Goal of the exercise: This task calls for the lines below starting at the one containing "You are a computer-use agent. 948x645 pixels." and ending at the one containing "Given: Collapse the Counter Settings group", repeated exactly with both ends kept and pictures left out.

Data to examine:
+---+

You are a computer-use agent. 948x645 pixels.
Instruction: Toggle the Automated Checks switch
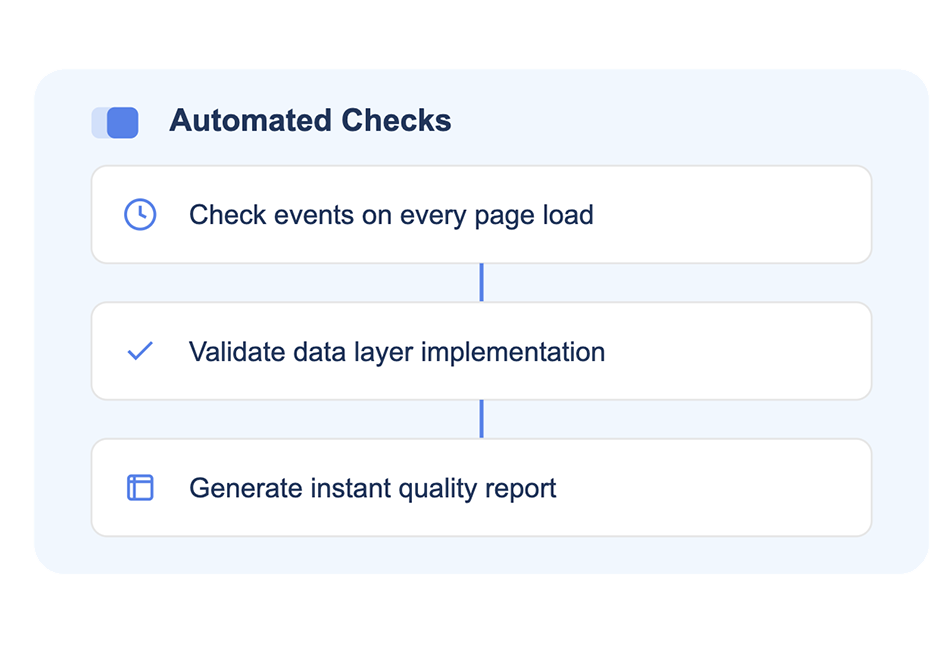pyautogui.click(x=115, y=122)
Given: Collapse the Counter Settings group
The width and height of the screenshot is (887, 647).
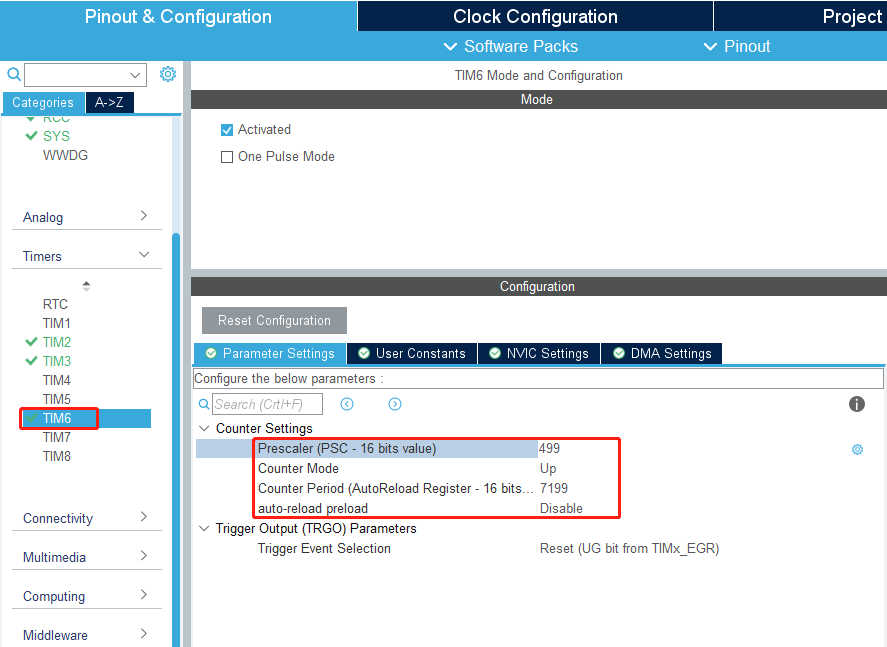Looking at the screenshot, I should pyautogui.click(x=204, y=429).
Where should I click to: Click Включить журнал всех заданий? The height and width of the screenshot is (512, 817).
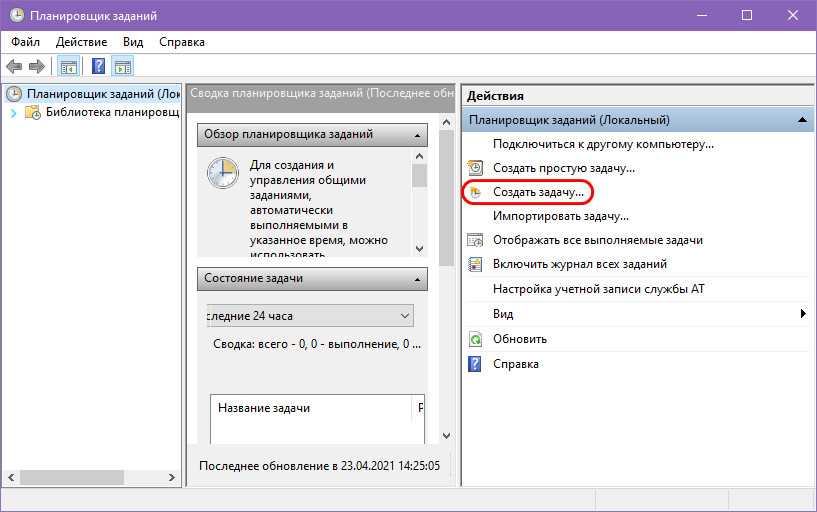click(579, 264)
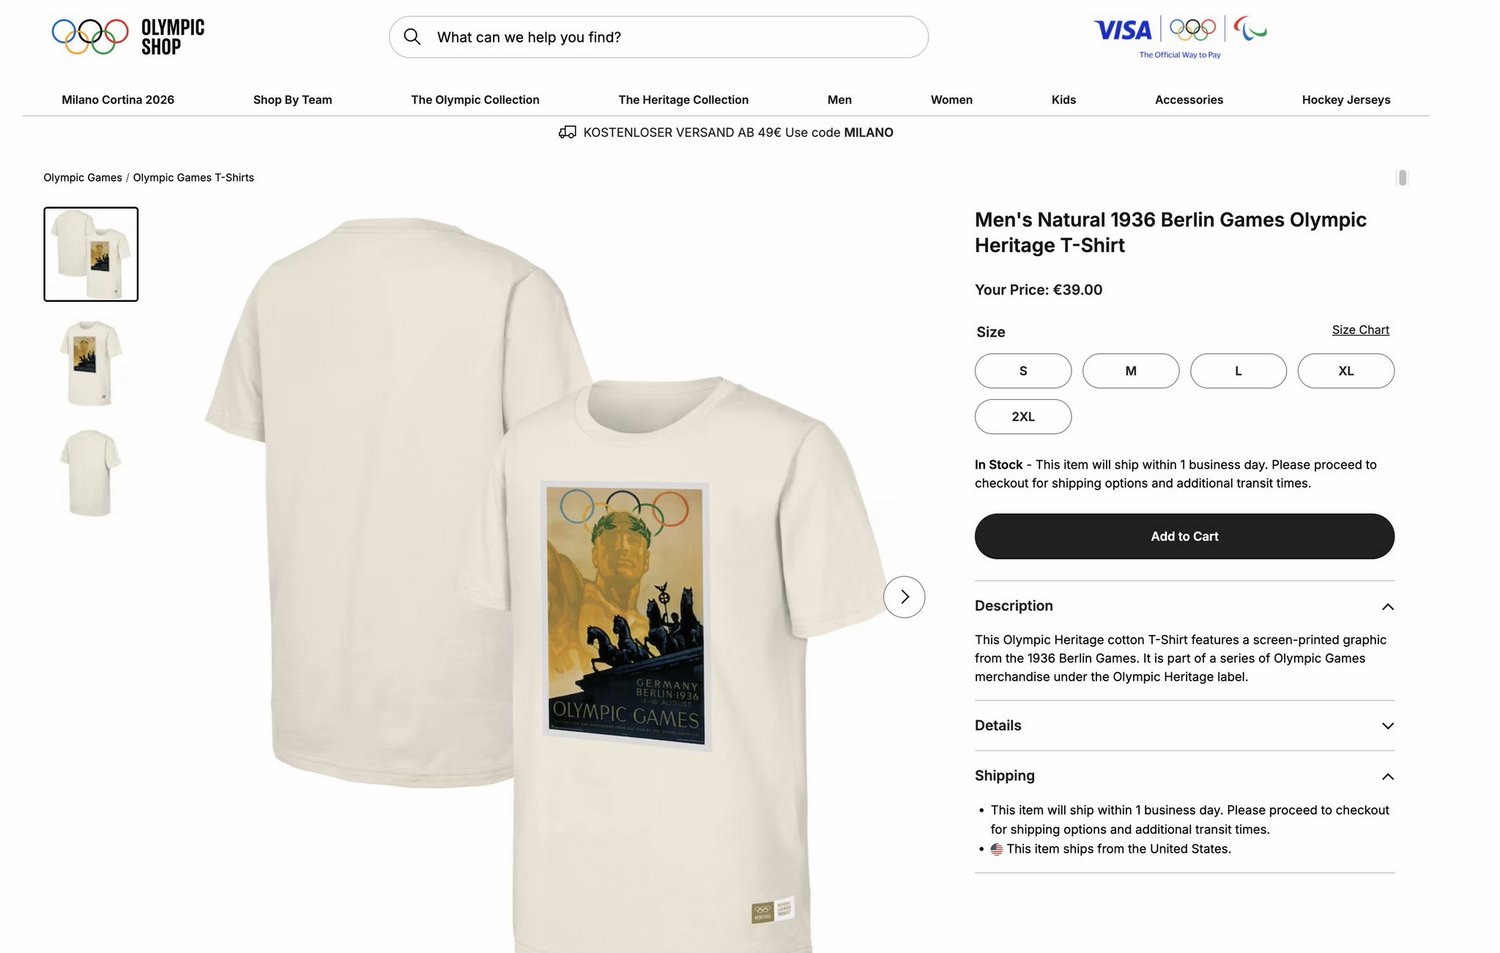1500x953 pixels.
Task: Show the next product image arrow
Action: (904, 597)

+---+

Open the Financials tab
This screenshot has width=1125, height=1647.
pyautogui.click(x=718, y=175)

+---+

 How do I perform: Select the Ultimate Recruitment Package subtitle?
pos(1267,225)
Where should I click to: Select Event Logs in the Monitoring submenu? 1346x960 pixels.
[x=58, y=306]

+---+

Response:
You are a computer-use agent. 948x645 pixels.
Instruction: Toggle the Automated Checks switch
pyautogui.click(x=115, y=122)
Given: Collapse the Counter Settings group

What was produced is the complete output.